### Goal
Please copy the items starting at the first one and ending at the line containing "click(x=732, y=1183)", replacing "Empty cache" with "Clear cache" and leaving everything else unchanged.

### Data provided
○ ○ ○ ○ ○

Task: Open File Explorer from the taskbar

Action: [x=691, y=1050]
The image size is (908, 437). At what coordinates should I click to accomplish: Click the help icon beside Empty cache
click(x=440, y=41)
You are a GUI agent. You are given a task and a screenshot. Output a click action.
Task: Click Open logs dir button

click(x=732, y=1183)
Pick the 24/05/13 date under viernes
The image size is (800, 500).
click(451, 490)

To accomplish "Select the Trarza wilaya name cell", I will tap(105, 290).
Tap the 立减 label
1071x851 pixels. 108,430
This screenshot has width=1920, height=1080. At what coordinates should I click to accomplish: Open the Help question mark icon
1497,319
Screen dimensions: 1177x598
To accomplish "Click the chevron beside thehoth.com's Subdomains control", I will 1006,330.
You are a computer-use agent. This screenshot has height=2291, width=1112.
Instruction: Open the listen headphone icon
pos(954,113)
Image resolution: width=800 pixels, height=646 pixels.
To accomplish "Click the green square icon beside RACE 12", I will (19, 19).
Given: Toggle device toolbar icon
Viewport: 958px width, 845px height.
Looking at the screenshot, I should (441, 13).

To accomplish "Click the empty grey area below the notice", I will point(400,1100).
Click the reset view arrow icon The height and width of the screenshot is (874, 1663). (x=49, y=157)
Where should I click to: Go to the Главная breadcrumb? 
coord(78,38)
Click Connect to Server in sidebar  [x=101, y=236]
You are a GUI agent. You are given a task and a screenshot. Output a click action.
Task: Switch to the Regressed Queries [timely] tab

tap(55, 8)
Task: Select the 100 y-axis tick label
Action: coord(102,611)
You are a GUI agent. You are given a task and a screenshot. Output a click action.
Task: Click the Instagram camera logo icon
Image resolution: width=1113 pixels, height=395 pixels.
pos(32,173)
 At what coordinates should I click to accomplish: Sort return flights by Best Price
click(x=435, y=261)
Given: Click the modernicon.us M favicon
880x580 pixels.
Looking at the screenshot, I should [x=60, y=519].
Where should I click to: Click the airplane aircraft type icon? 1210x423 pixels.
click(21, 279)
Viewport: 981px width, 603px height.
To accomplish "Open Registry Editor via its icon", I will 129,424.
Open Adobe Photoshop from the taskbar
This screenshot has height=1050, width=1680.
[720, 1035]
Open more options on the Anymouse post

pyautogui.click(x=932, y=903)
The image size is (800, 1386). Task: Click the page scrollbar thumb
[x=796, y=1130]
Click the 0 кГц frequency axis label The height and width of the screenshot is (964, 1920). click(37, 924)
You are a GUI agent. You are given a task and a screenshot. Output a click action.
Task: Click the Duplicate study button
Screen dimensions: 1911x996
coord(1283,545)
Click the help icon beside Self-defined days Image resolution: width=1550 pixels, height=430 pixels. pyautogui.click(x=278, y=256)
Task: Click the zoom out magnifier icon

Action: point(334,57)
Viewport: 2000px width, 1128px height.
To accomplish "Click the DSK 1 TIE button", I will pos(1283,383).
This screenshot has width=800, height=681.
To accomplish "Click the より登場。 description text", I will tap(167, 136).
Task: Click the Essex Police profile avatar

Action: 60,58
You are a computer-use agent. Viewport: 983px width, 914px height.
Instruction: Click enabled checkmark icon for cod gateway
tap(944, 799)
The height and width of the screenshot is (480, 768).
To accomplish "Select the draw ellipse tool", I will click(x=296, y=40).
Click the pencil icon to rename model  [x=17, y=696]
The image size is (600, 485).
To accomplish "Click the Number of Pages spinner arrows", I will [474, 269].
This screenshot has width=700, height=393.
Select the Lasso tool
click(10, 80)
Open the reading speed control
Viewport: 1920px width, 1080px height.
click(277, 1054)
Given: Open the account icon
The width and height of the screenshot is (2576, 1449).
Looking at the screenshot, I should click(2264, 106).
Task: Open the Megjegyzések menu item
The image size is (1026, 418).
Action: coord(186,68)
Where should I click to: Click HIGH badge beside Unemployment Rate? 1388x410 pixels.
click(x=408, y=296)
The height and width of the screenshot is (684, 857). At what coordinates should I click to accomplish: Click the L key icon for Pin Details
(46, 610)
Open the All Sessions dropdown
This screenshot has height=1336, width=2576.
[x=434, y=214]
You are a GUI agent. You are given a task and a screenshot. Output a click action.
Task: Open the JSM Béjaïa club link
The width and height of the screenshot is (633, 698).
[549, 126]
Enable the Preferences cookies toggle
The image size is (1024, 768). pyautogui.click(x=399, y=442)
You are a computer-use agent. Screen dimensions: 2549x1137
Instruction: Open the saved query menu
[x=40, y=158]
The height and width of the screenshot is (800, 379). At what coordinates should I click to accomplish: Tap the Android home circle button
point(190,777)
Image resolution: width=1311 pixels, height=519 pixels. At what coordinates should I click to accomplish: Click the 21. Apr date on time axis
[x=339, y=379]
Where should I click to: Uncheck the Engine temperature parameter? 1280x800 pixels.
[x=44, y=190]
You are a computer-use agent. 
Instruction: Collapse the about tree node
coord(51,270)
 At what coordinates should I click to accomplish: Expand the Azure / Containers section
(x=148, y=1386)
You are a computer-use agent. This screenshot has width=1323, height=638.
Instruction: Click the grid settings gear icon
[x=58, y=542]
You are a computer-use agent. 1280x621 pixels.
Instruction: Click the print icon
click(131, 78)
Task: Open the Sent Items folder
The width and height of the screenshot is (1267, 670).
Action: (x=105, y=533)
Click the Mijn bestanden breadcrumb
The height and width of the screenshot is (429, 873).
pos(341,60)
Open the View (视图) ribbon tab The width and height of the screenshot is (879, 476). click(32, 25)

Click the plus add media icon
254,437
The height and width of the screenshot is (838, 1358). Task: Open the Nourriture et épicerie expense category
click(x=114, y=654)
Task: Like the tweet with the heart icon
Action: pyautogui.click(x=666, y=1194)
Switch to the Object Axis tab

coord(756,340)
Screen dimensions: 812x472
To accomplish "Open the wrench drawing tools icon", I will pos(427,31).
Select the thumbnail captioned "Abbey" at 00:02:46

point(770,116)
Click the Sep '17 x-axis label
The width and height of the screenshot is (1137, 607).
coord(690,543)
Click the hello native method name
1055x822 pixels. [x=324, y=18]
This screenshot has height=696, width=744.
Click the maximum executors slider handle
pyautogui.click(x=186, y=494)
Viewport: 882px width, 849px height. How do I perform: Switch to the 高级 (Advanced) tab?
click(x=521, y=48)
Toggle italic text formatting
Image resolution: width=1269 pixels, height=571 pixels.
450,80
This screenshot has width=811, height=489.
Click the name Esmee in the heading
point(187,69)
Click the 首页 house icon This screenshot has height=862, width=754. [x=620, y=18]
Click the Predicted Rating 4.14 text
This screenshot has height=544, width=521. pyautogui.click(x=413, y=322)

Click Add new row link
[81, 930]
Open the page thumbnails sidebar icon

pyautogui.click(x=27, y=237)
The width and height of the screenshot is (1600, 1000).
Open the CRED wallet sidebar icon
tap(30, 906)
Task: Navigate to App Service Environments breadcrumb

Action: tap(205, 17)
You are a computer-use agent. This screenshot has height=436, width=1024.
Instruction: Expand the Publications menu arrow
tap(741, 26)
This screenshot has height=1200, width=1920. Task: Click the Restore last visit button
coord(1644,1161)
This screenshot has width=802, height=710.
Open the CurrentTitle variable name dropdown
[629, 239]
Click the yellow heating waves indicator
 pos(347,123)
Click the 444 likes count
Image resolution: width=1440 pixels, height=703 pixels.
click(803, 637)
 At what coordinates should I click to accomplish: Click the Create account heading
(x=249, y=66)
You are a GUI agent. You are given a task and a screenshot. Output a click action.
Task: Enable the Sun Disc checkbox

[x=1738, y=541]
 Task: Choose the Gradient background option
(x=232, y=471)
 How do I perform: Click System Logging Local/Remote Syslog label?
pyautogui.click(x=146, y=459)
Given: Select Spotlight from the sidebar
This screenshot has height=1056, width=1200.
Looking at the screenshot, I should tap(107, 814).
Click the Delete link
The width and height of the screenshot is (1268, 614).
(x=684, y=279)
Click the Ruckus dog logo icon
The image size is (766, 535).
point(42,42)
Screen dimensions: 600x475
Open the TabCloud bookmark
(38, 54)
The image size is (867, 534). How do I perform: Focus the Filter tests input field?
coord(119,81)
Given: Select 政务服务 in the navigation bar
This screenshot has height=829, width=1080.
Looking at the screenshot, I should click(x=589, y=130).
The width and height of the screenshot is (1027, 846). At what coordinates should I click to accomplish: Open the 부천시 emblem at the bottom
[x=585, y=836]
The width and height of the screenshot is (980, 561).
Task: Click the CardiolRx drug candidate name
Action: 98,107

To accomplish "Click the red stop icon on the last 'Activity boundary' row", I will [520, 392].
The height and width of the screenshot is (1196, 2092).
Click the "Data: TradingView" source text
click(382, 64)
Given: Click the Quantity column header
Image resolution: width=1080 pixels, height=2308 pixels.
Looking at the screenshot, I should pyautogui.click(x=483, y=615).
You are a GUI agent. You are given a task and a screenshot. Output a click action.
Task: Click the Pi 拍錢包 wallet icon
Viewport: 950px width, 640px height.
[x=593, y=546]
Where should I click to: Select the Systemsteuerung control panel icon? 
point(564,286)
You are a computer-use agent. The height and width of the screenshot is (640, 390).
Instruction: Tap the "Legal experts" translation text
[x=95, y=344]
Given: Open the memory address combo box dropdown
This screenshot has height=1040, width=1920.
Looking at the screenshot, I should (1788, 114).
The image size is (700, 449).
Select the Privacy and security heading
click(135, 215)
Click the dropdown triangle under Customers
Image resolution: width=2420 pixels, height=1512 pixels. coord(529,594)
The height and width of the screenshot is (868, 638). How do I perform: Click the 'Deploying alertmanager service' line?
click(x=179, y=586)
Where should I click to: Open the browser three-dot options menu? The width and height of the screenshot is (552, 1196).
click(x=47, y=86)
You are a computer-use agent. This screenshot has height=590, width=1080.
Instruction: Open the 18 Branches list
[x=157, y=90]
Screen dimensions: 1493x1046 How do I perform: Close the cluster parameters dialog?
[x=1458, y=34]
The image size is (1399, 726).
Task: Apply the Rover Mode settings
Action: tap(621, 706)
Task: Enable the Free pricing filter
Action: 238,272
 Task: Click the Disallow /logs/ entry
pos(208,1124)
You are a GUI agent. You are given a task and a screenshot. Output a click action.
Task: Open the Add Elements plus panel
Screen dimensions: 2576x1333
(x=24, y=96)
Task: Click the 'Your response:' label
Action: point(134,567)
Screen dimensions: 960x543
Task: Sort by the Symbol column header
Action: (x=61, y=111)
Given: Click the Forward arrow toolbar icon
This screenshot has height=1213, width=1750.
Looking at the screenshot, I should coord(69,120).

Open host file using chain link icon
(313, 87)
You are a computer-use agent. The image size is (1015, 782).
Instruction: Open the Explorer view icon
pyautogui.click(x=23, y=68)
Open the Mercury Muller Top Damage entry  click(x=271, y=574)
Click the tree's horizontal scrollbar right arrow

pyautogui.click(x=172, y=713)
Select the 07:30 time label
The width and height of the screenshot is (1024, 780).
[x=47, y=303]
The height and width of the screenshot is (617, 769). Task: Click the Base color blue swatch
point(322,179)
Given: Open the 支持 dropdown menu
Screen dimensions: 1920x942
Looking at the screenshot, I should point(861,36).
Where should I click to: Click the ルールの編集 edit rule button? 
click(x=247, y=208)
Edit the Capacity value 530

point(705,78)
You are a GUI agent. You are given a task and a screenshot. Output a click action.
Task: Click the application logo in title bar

○ ○ ○ ○ ○

### Answer for the task
Task: Open File Explorer from the taskbar

Action: [x=691, y=1050]
The image size is (908, 437). At what coordinates should I click to accomplish: Click the help icon beside Clear cache
click(x=440, y=41)
You are a GUI agent. You are given a task and a screenshot. Output a click action.
Task: Click Open logs dir button

click(x=732, y=1183)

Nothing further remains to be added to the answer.